General Consent Form

I acknowledge that I am voluntarily participating in Lightwork Spiritual Development meditation classes or services. I acknowledge and understand that I am responsible for all aspects of my health and well-being. I further recognize and understand that the instructions and advice presented to me during the classes and services are in no way intended as substitutes for medical and/or other professional counselling. If I have any health concerns that may interfere with my participation in the program, I understand that I should consult my healthcare provider before beginning Lightwork classes or services. If I experience pain or difficulty that is cause for concern during or after practising the meditation exercises, or during classes or services, I understand that I should stop immediately and consult my healthcare provider before continuing.

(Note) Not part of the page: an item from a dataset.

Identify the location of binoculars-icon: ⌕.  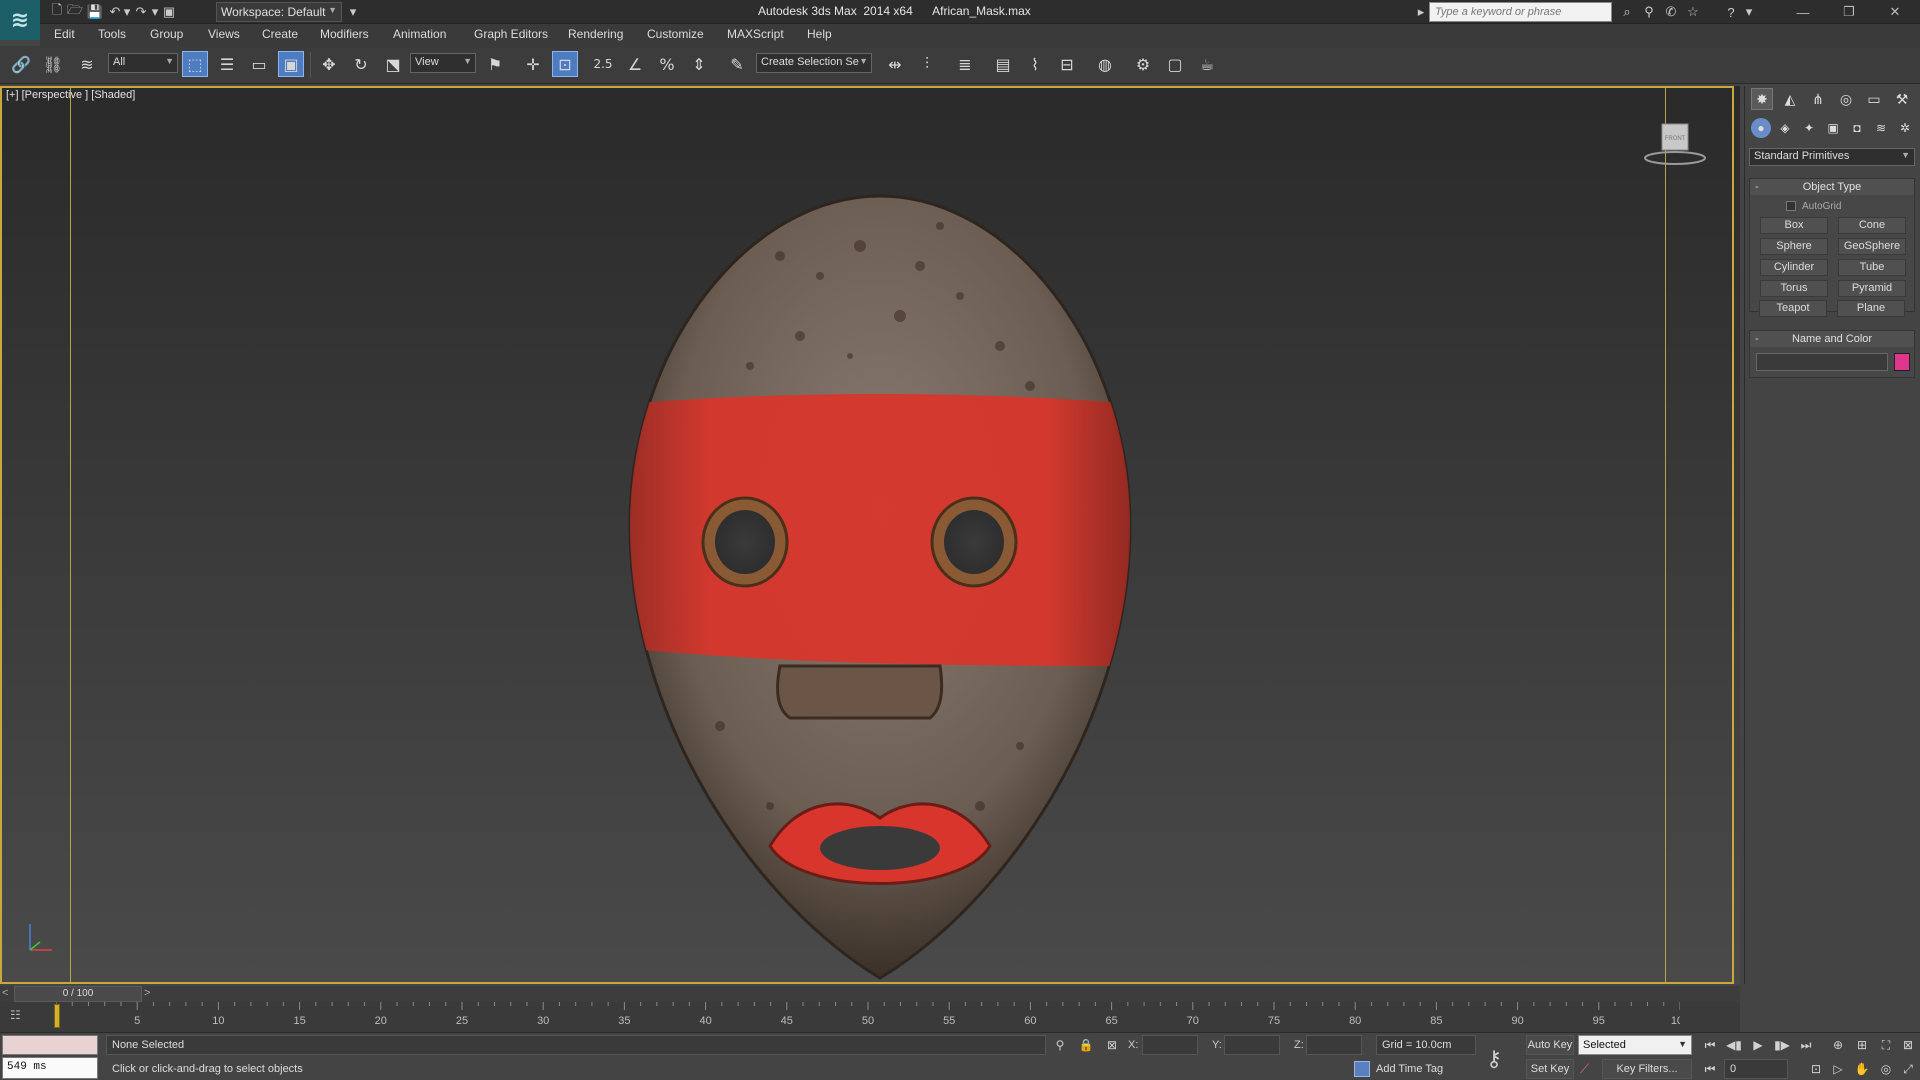
(1627, 12).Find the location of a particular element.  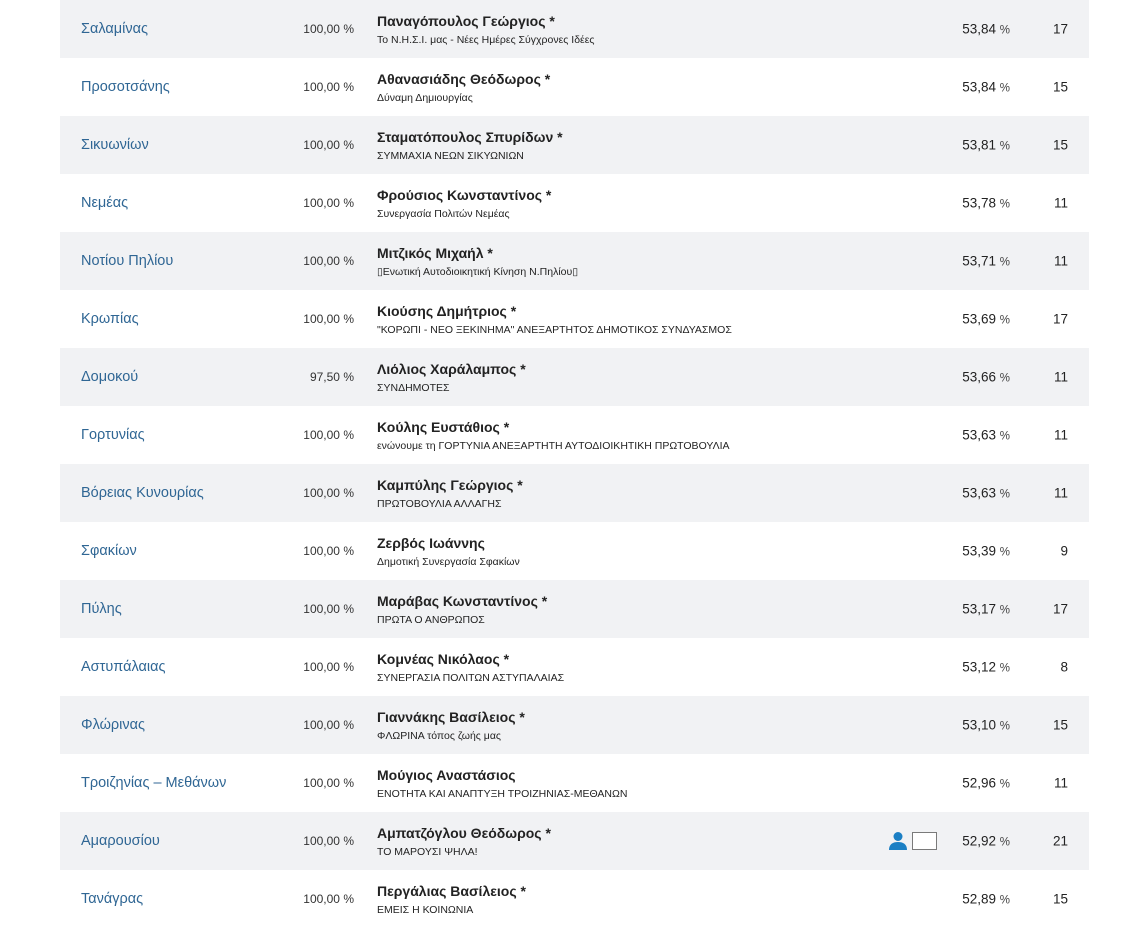

candidate-cell: Μαράβας Κωνσταντίνος * ΠΡΩΤΑ Ο ΑΝΘΡΩΠΟΣ is located at coordinates (462, 610).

I recognize, understand, and assume all risks associated with my voluntary participation in the classes and services, including, but not limited to, those risks that may result in personal injury and death. In giving my informed consent to participate in Lightwork classes and services, I hereby release Lightwork Spiritual Development Inc. from any and all claims, now or in the future, that I may have as a result of my voluntary participation in the classes and services. I understand that meditation classes and services do not involve the diagnosis or treatment of mental disorders as defined by the Canadian Psychiatric Association. I understand that meditation and energy healing work is not the same as psychotherapy, psychoanalysis, mental health care or substance abuse treatment.